---------- Given information
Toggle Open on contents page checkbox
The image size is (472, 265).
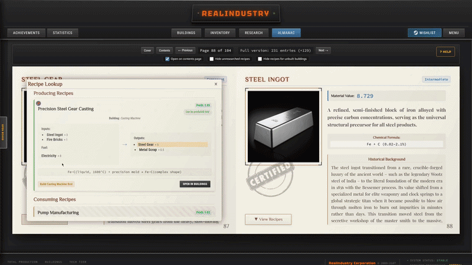[168, 59]
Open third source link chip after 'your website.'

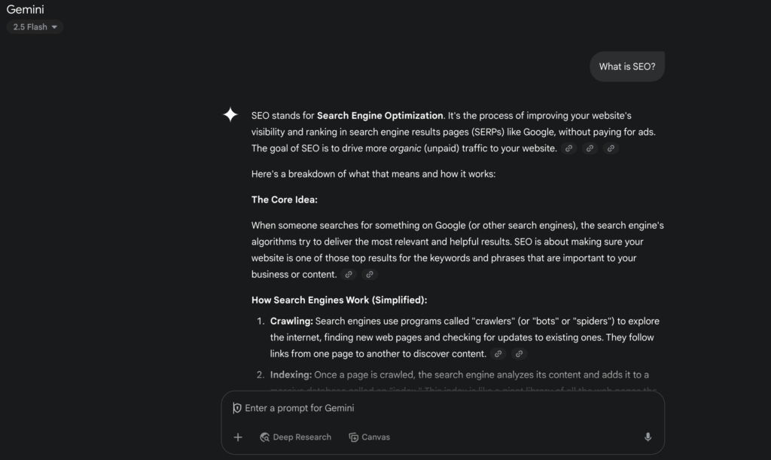click(611, 148)
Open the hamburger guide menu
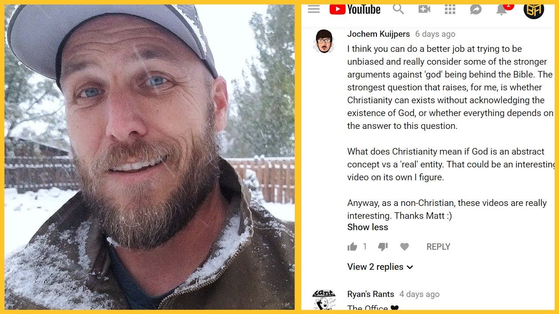Image resolution: width=559 pixels, height=314 pixels. pos(314,9)
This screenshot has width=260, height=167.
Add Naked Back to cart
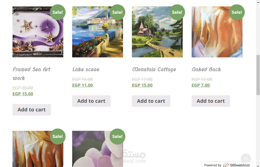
--------------------
Except for pictures, copy the records above exactly.

Toggle Open on contents page checkbox
The image size is (472, 265).
[168, 59]
Open third source link chip after 'your website.'

click(611, 148)
Open the hamburger guide menu
Image resolution: width=559 pixels, height=314 pixels. pos(314,9)
This screenshot has width=260, height=167.
Add Naked Back to cart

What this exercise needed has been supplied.